The Night of Zechariah (ليلة زكريا) is a festive occasion held in Iraq on the evening of the first Sunday of the Islamic month of Sha'ban. The event is held in honor of, and named after, the Abrahamic prophet Zechariah, father of John the Baptist. Two prophets venerated in Christianity, Islam, and Mandaeism. Due to this, the popular event is steeped in religious and cultural tradition marked by specific rituals such as serving food, lighting candles, and reciting prayers and religious hymns.

== Historical background ==

=== Prophet Zechariah ===
In Abrahamic lore, Zechariah was the priest of the second temple from the course of Abijah. While performing services in the temple, Zechariah received a vision from an angel that his aged wife, Elizabeth, that they will have a son named "John" who would be the forerunner of the Messiah. Tied to the prophet was the Song of Zechariah, also known as the Benedictus, which celebrates Zechariah's prophetic fulfillment and his son's birth. The story is also retold in the Qur'an and John is considered a reward for his father due to his righteousness.

=== Origins among Iraqis ===

Honorific Arabic calligraphy of Zechariah's name

Some Baghdadis believe the festive night dates back to the early days of Christianity in Iraq. The festive night is believed to have originated as an expression of joy over the delivery of children, blessings associated with Zechariah, the answering of his prayer, and the miraculous birth of John. The miracle affected women in Iraq who wished to have children, especially a son.

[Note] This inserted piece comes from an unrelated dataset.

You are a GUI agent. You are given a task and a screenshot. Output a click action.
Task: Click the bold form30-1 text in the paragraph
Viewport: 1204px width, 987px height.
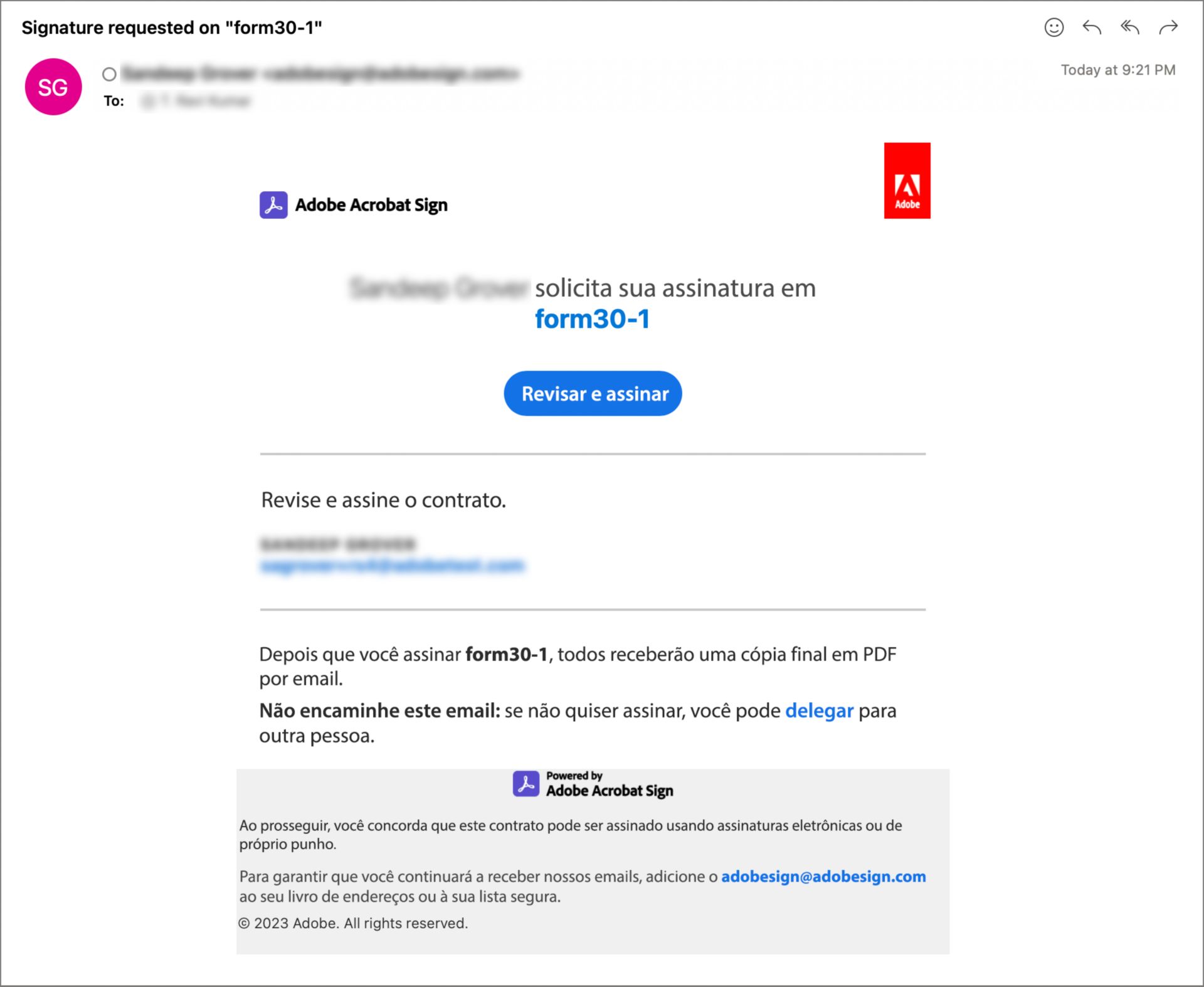[507, 654]
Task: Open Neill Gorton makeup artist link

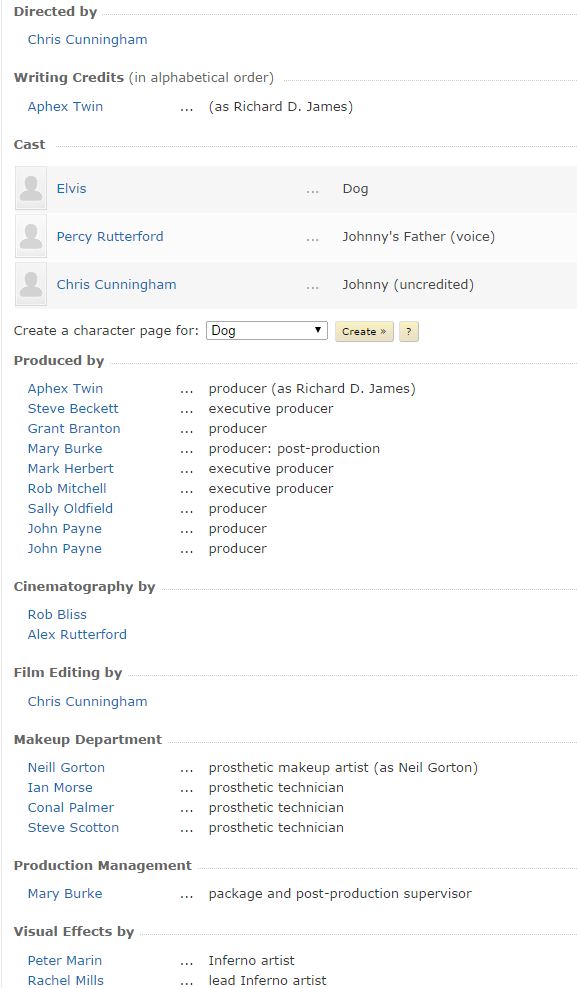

It has since become a cherished tradition in certain Muslim communities, particularly in Iraq, where the festive night is associated with it. Due to the association with the story, the festival is celebrated among the Abrahamic religions in Iraq, including Muslims, Christians, Jews, and Mandaeans. The latter venerate Zechariah for being the father of John the Baptist, the main prophet of Mandaeism. Despite the prayers for children, the rest of the practices have no mention in Islam and are thus cultural practices and traditions rather than purely religious.

== Traditions and practices ==
The festive night is celebrated during the first Sunday evening of the Islamic month of Sha'ban. Older marketplaces, such as the Shorja in Baghdad, become packed with people, especially unmarried women, who buy supplies and necessities for the celebration prior to the night.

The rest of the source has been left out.